▶ REQUIREMENTS
Report how many lines of the listing contain the string "Task", with case counting. Give only the number.

[Pointing records for text and elements]
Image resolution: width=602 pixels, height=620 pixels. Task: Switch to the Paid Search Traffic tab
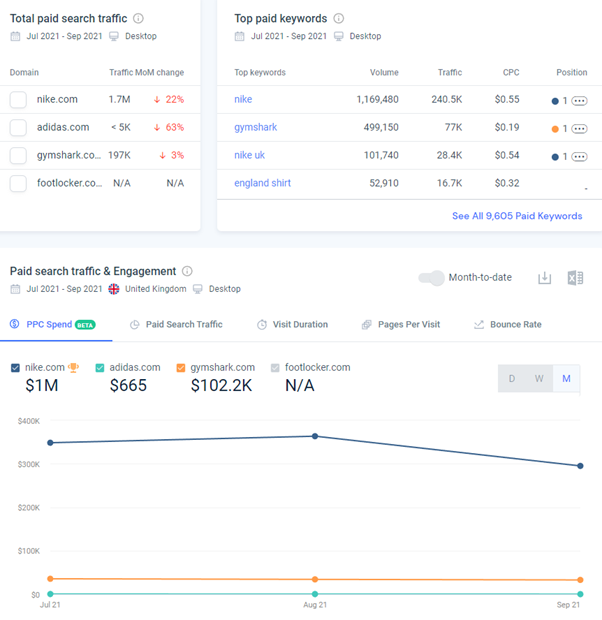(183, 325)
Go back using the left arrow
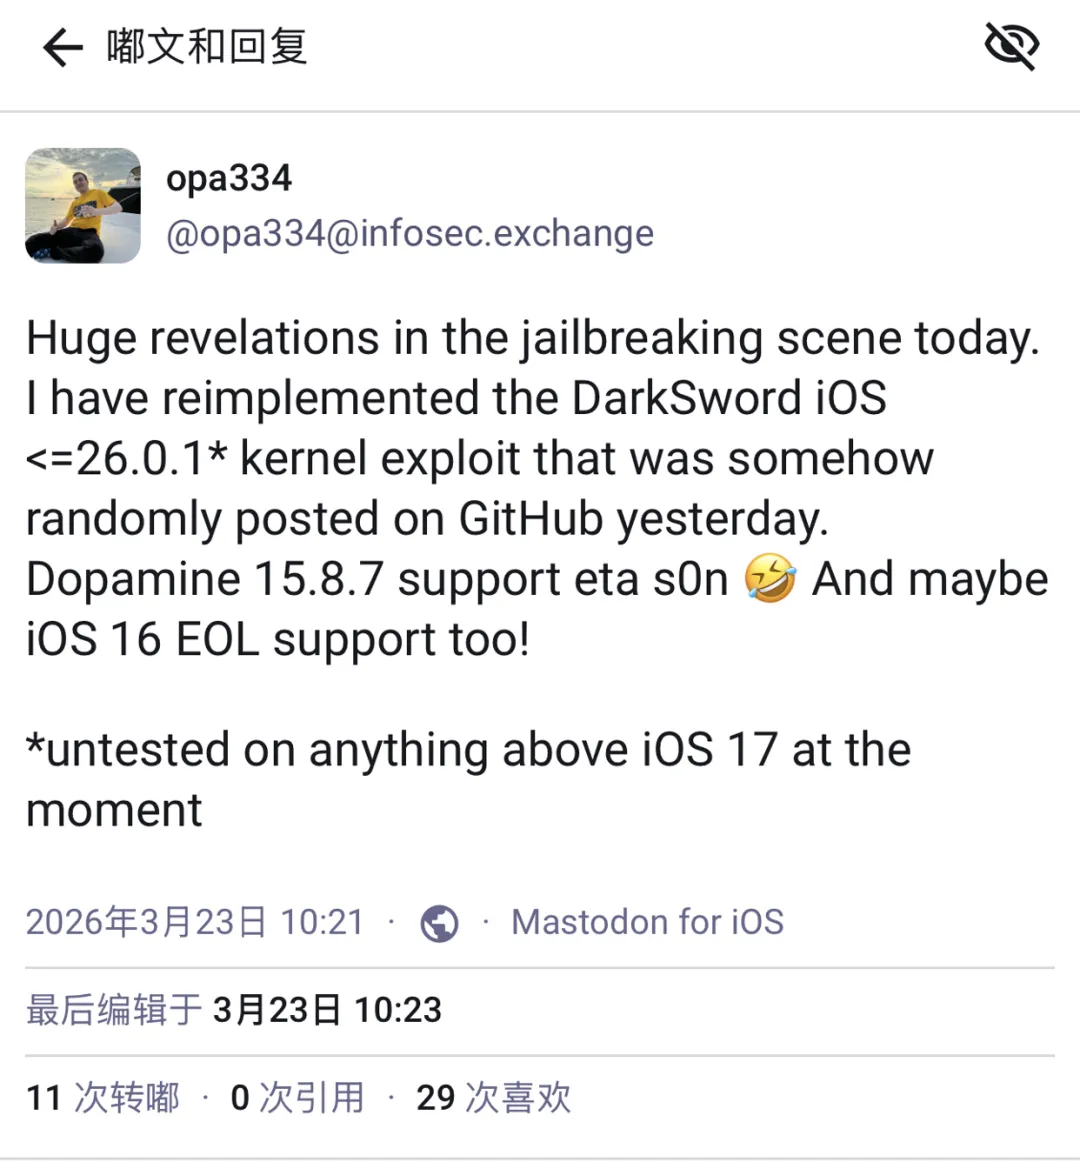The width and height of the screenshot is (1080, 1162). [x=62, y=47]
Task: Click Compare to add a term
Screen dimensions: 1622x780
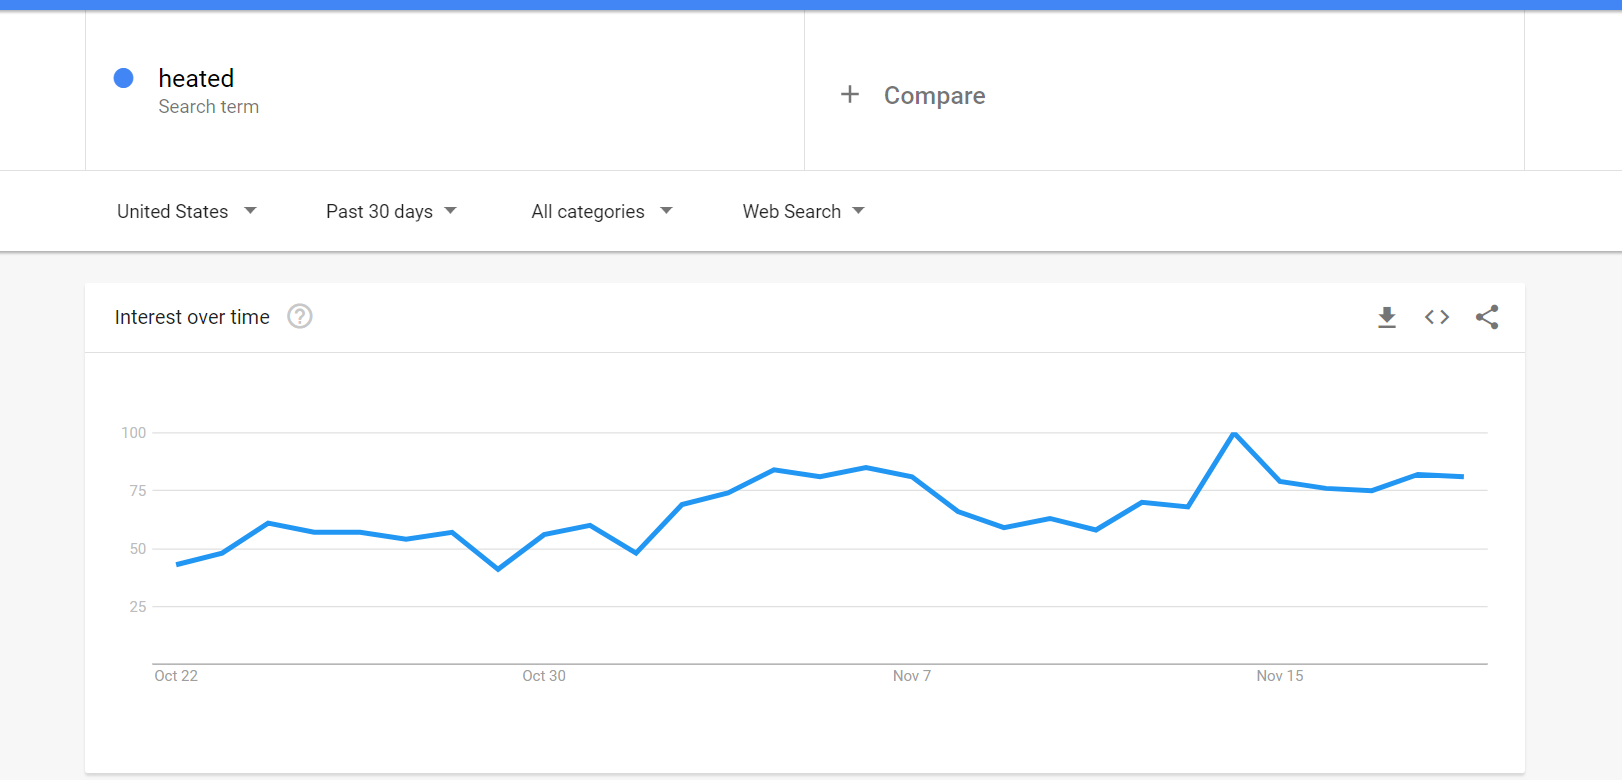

▶ ANSWER TO THE PROBLEM
2